Способ осуществляется следующим образом.

- Упражнения выполняются на фоне обычных восстановительных мероприятий, они просты и не требуют специальных приспособлений или помещения.

- Длительность каждого упражнения 1-2 минуты. Но в то же время полезно ориентироваться на собственные ощущения и выполнять каждый элемент комплекса столько, сколько человек чувствует для себя необходимым. Выполнение комплекса занимает 15-20 минут в день в течение 2 недель и более.

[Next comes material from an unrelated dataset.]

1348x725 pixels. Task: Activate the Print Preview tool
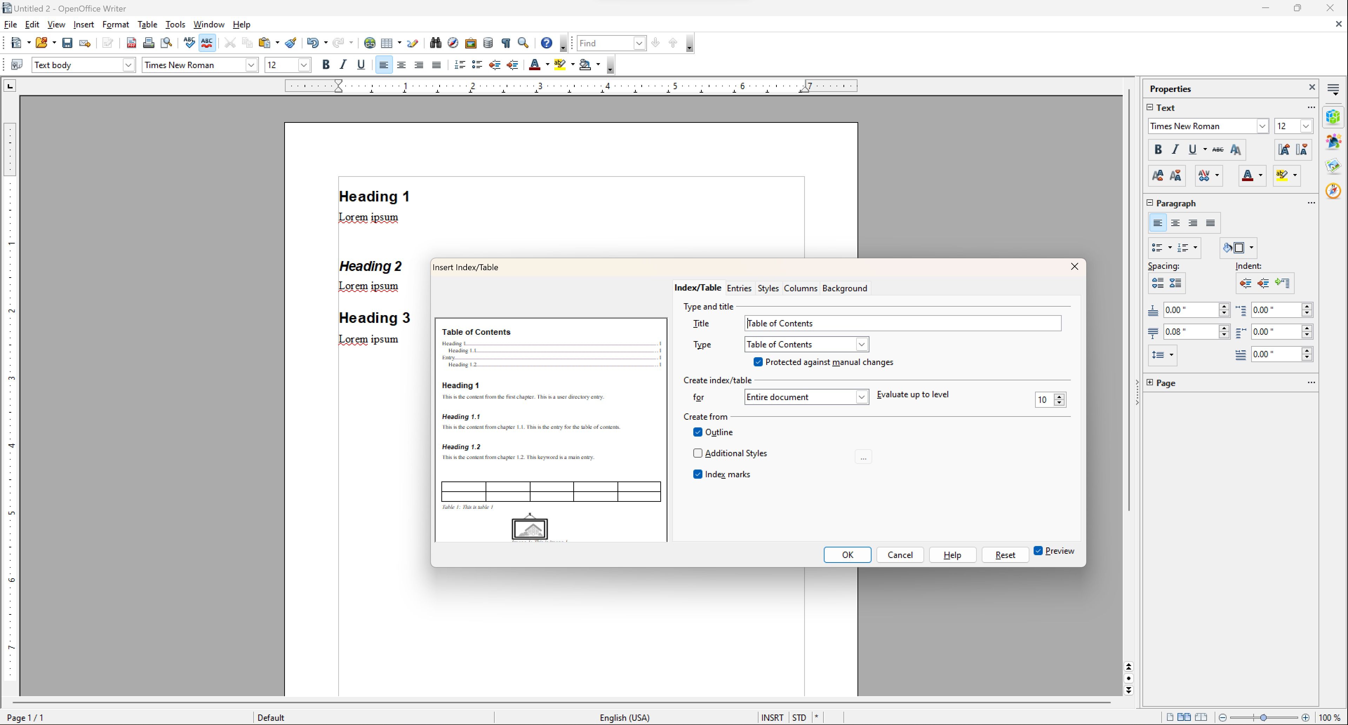[x=166, y=43]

- Перед выполнением упражнений необходимо выпить чистой воды (100-200 мл). Этот подготовительный этап, устраняющий дефицит жидкости в организме, в том числе в ткани мозга, чрезвычайно чувствительной к дегидратации.

- Перекрестые шаги в их различных вариациях можно выполнять в быстром темпе (примерно 1 шаг в секунду), как ритмический танец под музыку. Возможно плавное выполнение в медленном темпе (1 шаг в несколько секунд).

- Исходное положение для всех упражнений - стоя, ноги на ширине плеч. В виде исключения упражнения могут выполняться сидя или даже лежа. При отсутствии самостоятельных движений возможен вариант пассивного выполнения упражнений с помощью инструктора ЛФК или родственников.

- Нейропсихологическая реабилитация проводится на фоне медикаментозного лечения или после него.

- Упражнения выполняются после определения доминантного полушария с помощью стандартных тестов, принятых в нейропсихологии (доминантный глаз, доминантная рука). Гомолатеральные (односторонние) шаги для активизации нижних отделов ствола головного мозга и отдельных полушарий.